*** Opening of Data excerpts ***
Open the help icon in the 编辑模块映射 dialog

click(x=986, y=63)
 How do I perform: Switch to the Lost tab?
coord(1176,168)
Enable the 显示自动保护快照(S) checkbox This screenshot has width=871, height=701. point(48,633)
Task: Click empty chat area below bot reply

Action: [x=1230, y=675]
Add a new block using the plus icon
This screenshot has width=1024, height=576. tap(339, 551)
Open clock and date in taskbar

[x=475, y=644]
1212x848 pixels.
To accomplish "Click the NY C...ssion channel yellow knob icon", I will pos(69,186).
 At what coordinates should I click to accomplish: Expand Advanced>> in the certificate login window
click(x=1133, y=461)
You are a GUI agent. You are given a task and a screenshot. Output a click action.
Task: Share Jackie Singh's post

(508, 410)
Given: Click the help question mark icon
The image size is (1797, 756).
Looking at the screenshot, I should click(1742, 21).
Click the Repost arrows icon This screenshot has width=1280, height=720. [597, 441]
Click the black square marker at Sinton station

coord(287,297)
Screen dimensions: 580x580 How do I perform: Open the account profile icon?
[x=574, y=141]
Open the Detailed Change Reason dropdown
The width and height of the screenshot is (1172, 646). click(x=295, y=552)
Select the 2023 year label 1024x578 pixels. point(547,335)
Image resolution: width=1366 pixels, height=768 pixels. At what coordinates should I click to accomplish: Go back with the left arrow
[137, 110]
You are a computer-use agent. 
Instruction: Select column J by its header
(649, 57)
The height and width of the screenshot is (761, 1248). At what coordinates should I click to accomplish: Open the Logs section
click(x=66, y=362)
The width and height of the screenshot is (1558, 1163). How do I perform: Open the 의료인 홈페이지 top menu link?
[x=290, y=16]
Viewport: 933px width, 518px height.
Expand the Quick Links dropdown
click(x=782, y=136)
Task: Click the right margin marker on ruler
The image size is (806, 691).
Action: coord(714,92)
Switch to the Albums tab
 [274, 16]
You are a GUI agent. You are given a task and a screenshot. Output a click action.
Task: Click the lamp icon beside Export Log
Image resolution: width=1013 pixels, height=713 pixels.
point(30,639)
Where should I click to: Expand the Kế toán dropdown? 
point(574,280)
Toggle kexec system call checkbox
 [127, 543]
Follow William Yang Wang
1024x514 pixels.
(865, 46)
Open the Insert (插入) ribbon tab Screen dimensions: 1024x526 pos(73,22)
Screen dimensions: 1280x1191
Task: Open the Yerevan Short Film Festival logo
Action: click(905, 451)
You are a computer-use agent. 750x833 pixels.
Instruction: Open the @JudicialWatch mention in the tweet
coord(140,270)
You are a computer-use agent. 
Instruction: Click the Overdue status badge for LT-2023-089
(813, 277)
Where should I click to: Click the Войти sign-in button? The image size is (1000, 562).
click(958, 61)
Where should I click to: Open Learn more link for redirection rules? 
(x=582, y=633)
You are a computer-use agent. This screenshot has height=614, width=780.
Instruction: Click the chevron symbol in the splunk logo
*** Close of Data excerpts ***
— Problem details —
For the data above, state how many of its lines contain the word "computer", giving no other text.

— Answer area —
4